Credit card fees, consisting primarily of membership fees, late charges and cash
advance charges, increased to $10.7 million in the 1996 period from $6.7 million
in the 1995 period. The $4.0 million (or 60.7%) increase was primarily
attributable to the initial impact of recent changes in the fee structure for
the Bank's credit card program.
An increase of $36.6 million in excess spread income and $12.5 million of
servicing fees earned by the Bank for servicing its portfolios of securitized
credit card loans contributed to an increase of $56.1 million (or 64.5%) in loan
and deposit servicing fees. Such excess spread income and servicing fees have
increased in recent periods as a result of greater securitization activity by
the Bank. The increase in loan and deposit servicing fees also reflected a $3.1
million increase in excess spread income related to home equity credit line loan
securitizations, because of a decrease in the average prepayment rate with
respect to the underlying receivables.
Gain on sales of loans increased by $5.0 million primarily as a result of a $4.6
million gain on the securitization and sale of $247.6 million of automobile loan
receivables during the 1996 period.
<PAGE>
The $10.9 million increase in loss on real estate held for investment or sale
was primarily attributable to a decrease of $4.5 million in the equity earnings
in partnership income, a decrease of $5.3 million in the gain recorded on sales
of the Bank's REO properties and a decrease of $1.9 million in the operating
income generated by the REO properties. The increased loss was partially offset
by a $0.8 million decrease in the provision for losses on such assets. See
"Financial Condition - Asset Quality - Allowance for Losses."

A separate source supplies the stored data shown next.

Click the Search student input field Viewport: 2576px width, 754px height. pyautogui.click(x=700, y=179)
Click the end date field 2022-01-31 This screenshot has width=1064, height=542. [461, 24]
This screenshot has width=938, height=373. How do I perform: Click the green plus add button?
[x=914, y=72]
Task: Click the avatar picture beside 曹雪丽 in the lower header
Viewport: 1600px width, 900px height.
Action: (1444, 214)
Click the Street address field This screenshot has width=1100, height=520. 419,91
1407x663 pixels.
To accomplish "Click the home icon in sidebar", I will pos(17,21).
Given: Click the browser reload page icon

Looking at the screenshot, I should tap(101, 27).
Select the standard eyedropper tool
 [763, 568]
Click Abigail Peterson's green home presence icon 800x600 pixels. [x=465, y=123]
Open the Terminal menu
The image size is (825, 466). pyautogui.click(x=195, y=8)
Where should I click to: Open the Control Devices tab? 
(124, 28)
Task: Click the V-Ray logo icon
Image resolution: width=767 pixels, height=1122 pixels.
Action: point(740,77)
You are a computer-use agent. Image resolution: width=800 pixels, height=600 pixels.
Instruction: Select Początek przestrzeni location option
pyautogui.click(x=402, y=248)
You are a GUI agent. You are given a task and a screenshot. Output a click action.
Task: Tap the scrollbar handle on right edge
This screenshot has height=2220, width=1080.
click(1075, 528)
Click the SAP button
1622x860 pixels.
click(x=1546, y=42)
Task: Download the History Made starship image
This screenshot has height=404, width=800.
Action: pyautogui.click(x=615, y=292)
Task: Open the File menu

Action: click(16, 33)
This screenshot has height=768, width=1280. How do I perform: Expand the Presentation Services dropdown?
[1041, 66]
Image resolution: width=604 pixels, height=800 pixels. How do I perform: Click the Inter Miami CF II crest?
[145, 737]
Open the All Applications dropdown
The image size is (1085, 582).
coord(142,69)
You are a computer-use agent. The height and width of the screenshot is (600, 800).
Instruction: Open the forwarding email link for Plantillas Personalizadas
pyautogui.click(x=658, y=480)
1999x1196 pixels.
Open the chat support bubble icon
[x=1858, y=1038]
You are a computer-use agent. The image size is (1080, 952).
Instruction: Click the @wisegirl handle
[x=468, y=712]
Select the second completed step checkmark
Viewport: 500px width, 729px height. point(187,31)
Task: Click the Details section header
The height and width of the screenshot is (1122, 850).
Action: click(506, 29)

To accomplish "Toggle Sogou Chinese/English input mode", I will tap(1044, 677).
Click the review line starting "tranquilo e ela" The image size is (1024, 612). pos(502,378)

OPERATING EXPENSES. Operating expenses for the 1996 period increased $25.8
million (or 18.2%) from the level in the 1995 period, largely as a result of the
continued expansion of the Bank's credit card lending program. The main
components of the higher operating expenses were increases in salaries and
employee benefits, loan, data processing and other operating expenses. The $10.1
million increase in salaries and employee benefits resulted primarily from the
addition of staff to the Bank's credit card, consumer lending and branch
operations. The $5.9 million increase in loan expenses was primarily
attributable to an increase in the amortization of capitalized mortgage
servicing rights, which resulted from acquisitions of single-family residential
mortgage servicing rights in recent periods. In accordance with SFAS 122, the
Bank recorded a $0.7 million valuation allowance against its mortgage servicing
rights at March 31, 1996, which contributed to the $5.9 million increase in loan
expenses. The $4.4 million increase in data processing expense was principally
attributable to an increase in the number of credit card accounts outstanding
and the activity generated by such accounts during the 1996 period. The $6.0
million increase in other operating expenses resulted primarily from an increase
in credit card fraud losses recorded during the current period. During the 1996
period, management changed its policy regarding the recognition of fraud losses,
which had the effect of increasing such losses by $3.7 million.